**Data listing**

▼▼▼

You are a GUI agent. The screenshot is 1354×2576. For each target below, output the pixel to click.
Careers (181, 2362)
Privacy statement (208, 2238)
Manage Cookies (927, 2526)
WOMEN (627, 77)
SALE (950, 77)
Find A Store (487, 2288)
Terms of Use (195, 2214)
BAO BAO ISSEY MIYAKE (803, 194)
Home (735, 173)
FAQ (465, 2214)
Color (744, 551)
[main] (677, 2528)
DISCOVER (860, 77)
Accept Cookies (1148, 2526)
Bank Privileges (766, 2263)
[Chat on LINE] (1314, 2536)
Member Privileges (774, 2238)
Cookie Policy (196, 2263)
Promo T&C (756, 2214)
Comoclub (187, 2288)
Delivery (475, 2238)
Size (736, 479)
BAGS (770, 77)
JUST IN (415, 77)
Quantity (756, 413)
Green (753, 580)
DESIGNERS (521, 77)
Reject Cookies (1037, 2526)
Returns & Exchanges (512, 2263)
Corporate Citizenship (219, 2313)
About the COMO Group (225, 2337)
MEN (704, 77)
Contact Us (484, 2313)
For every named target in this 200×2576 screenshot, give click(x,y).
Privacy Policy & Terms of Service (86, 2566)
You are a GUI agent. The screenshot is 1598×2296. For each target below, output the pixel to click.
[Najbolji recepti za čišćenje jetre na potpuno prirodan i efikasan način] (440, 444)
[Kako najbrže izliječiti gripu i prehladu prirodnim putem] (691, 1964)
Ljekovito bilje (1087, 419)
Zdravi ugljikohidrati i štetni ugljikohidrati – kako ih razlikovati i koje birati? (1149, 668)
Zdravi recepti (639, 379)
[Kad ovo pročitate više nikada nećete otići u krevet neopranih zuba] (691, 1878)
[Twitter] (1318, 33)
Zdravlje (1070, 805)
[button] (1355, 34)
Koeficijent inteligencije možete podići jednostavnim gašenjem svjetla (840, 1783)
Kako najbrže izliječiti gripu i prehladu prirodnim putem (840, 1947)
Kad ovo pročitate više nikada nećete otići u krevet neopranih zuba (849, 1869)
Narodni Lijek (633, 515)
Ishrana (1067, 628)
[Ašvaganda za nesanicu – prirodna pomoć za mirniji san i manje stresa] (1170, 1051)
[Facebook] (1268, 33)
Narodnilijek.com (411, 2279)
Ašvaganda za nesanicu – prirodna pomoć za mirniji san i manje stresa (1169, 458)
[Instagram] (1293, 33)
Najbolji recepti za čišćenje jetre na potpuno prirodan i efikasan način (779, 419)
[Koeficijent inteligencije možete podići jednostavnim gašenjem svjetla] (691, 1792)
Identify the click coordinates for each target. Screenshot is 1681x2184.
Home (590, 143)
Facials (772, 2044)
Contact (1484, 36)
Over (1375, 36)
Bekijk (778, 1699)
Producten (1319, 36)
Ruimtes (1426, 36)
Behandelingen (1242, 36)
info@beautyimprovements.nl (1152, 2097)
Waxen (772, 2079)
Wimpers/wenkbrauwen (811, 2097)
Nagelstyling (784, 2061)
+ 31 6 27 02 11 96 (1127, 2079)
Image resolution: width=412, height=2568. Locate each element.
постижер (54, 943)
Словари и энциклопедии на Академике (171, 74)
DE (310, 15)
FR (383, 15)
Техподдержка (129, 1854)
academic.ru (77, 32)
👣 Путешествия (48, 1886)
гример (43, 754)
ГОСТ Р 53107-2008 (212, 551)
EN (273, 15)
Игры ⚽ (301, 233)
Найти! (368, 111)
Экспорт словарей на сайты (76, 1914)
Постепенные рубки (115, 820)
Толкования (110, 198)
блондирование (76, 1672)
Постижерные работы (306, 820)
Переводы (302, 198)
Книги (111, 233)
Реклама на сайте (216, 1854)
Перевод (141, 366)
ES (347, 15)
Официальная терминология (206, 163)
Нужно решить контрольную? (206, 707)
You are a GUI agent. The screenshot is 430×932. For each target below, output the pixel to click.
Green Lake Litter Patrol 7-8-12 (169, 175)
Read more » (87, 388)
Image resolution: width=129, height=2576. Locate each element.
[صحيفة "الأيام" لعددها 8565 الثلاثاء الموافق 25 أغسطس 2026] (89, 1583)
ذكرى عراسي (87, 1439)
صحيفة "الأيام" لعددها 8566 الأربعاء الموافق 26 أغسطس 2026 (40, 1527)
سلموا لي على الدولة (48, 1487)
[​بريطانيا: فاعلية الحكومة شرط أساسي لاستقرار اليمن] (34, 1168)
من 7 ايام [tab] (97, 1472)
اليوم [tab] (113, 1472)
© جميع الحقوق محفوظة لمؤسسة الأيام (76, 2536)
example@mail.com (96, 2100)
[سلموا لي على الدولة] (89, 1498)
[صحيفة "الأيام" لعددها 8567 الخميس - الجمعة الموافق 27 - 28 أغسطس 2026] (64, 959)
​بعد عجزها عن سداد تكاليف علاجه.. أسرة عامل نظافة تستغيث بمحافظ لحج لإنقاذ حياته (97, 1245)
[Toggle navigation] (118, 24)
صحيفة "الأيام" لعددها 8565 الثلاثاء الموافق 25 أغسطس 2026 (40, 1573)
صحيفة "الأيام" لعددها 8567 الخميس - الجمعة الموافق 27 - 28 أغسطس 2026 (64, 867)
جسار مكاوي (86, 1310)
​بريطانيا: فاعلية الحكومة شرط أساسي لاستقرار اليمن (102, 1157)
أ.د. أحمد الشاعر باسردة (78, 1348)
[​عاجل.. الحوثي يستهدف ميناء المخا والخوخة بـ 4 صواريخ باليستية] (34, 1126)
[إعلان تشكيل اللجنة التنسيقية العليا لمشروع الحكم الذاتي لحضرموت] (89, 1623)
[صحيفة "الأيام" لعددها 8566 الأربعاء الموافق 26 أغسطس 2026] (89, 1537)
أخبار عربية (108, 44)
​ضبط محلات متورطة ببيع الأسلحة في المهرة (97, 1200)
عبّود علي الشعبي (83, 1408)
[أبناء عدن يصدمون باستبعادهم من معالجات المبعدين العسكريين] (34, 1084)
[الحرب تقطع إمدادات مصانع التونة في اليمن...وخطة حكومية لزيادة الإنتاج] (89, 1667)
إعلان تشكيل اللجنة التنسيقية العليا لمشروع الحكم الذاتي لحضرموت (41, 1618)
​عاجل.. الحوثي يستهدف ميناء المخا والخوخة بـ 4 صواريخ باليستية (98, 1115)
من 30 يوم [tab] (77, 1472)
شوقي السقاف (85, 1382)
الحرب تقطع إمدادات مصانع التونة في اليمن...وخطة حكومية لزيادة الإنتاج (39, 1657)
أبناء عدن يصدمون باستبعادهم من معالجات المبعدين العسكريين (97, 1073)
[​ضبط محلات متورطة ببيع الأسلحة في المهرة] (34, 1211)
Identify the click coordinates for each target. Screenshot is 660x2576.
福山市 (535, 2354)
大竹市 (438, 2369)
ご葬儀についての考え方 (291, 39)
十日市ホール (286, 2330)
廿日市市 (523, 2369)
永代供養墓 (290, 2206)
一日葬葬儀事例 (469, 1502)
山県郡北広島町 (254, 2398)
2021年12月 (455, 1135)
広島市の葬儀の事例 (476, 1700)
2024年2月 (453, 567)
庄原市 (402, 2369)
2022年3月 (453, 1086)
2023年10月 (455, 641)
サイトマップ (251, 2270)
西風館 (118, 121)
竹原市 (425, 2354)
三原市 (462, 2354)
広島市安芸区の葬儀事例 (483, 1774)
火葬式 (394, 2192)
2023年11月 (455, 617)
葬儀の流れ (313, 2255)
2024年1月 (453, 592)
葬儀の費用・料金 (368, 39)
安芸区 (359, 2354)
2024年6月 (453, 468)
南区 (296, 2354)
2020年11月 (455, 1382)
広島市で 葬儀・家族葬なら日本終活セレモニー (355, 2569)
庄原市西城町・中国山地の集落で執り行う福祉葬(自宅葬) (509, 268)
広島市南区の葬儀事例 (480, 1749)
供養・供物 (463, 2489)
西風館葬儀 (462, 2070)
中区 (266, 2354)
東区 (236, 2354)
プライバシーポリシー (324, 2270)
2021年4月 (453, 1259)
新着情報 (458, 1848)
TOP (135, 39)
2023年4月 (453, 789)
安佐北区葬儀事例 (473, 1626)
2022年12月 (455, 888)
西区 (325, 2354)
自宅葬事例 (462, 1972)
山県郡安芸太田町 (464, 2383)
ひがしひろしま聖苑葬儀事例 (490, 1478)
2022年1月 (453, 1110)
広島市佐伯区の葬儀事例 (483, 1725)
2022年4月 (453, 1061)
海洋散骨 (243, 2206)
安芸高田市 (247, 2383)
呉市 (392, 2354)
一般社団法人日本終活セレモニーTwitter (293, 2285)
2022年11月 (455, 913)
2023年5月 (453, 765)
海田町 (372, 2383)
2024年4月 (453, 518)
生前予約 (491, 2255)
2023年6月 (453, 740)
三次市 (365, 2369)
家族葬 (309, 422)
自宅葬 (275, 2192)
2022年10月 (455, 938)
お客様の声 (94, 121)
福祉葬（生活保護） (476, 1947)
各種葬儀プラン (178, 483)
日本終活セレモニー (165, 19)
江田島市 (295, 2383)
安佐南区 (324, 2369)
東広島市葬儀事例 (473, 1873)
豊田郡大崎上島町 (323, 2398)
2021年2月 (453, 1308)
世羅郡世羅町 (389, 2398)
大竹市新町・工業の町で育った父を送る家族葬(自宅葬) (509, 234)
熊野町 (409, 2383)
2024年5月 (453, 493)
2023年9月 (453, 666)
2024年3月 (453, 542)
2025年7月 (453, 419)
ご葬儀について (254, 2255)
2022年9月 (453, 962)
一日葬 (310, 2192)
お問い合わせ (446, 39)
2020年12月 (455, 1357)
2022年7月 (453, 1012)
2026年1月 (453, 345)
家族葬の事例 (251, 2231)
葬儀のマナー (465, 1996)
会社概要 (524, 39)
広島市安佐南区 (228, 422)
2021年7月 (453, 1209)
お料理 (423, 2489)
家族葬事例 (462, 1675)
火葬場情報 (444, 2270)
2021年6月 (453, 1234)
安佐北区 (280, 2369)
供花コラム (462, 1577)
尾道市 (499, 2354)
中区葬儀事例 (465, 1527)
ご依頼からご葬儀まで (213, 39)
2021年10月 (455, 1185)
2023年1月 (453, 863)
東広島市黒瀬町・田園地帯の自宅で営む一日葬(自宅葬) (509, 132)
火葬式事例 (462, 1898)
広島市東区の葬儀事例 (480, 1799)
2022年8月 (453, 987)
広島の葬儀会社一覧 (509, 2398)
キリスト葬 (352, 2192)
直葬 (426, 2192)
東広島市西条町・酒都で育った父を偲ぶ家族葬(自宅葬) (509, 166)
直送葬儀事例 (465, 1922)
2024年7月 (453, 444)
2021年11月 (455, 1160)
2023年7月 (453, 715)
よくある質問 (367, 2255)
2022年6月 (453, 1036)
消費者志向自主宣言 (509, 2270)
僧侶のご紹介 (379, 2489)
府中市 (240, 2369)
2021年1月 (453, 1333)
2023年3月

▲▲▲

**Your instructions**
Show, from the material above, each line that includes the string "الجمعة".

**Written response**
[صحيفة "الأيام" لعددها 8567 الخميس - الجمعة الموافق 27 - 28 أغسطس 2026] (64, 959)
صحيفة "الأيام" لعددها 8567 الخميس - الجمعة الموافق 27 - 28 أغسطس 2026 (64, 867)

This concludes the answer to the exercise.